Typically, those amongst the audience that notice the gorilla were those that did not get the number of passes correct. They either hadn't bothered to try, got distracted by some other stimuli (cell phone vibrated, fly landed on their nose... something!) and then looked back to the screen. Because they weren't focused on a task directly, they were more open to other input.
Each of us sees the world from a different perspective. Our perspective can leave us blind to the perspectives and insights that others may have. It is impossible for us to see everything because every time we are looking, we are programmed already to 'see' from and through the perspective of our wants, needs and goals. Our focus has already been determined by our need.
In business this may mean that we indirectly limit ourselves from being as creative, arriving at the best solution, or in fully seeing and anticipating potential barriers and issues. However, by virtue of them 'seeing' differently than we do, others may be in a better position to point these blind spots out to us. Our challenge of course, is to remain open to listening to their input.
What can we do?
First of all, acknowledge that more exists beyond what you can see. Getting another pair of eyes to review your project, your solution, your direction may catch things that you overlooked. Getting this insight before you have finalized your direction is definitely preferable to realizing, after implementation, that you overlooked something. This may mean that you deliberately add people onto your team specifically for the different perspectives that they bring to the table. If everyone sees and thinks the way you do then you are automatically limiting the result from the outset. Embracing differences in perspectives is not always easy, but it almost always proves to have value.

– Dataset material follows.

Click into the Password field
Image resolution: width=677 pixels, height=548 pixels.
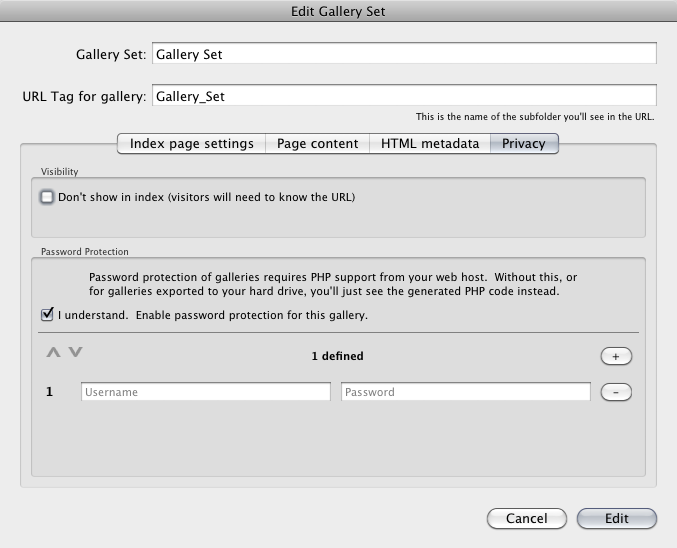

Secondly, recognise the differences in people's perspectives and assign elements of a task according to the strength of that perspective. Know that your people will see what they are instructed to see. There may be value in not limiting the direction of their sight, by asking someone to be responsible for seeing what others are missing. In other words... if you're responsible for doing the counting, assign someone else to watch out for the gorilla!
This is just as relevant for you to consider at a personal level. Don't allow yourself to get derailed from your goals simply because you failed to notice an upcoming roadblock. Take the time to periodically bounce your goals and chosen direction off of someone else, for their insights and perspectives. They are likely going to see pending potholes and roadblocks that you have failed to, allowing you to plan another route to your success.